## RECORDS TO USE
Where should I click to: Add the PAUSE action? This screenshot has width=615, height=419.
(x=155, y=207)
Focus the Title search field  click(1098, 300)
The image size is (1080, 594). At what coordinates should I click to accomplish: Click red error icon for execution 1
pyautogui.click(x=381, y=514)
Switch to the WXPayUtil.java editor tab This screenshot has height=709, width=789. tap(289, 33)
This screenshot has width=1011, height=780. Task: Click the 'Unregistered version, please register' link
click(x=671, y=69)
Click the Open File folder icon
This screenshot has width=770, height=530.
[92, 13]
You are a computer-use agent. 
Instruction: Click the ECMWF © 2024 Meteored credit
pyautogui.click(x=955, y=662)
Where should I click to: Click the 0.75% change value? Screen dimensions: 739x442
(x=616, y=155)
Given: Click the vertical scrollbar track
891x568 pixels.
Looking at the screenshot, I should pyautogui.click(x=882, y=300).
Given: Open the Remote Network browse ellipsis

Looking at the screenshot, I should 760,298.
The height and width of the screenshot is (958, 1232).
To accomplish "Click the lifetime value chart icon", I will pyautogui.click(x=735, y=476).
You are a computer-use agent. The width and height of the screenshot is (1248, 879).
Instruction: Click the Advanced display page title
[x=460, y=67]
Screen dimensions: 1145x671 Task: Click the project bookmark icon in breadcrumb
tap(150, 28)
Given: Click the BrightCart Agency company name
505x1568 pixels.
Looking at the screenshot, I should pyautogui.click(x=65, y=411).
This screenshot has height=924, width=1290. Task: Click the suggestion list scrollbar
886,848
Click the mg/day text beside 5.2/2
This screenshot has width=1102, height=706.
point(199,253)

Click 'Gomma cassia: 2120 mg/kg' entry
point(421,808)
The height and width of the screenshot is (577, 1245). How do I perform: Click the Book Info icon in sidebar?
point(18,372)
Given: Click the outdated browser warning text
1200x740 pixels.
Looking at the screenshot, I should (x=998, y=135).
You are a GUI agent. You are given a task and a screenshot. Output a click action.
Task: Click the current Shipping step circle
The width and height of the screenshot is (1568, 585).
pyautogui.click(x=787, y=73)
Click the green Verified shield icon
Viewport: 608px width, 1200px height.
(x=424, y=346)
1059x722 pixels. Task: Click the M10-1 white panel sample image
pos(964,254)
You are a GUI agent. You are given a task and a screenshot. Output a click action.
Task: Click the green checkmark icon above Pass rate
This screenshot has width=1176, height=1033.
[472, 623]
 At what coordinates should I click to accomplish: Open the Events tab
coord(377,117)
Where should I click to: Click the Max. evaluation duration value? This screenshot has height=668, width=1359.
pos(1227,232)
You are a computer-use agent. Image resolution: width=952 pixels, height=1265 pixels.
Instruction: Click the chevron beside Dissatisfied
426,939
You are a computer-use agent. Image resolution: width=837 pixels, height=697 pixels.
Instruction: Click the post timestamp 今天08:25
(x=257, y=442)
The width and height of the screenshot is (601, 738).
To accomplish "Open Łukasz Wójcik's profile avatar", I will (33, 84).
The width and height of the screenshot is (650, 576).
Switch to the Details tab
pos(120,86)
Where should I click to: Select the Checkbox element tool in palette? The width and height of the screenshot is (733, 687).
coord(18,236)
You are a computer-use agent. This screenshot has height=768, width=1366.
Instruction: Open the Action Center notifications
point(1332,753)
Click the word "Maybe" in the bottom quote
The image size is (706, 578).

## TASK DETAILS
Nothing from before the line containing "You are a computer-use agent. This" should appear; copy that line and each one after it through the last line of the entries, exactly.

## SOLUTION FOR THIS TASK
You are a computer-use agent. This screenshot has height=768, width=1366.
Instruction: Open the Action Center notifications
point(1332,753)
Click the word "Maybe" in the bottom quote
The image size is (706, 578).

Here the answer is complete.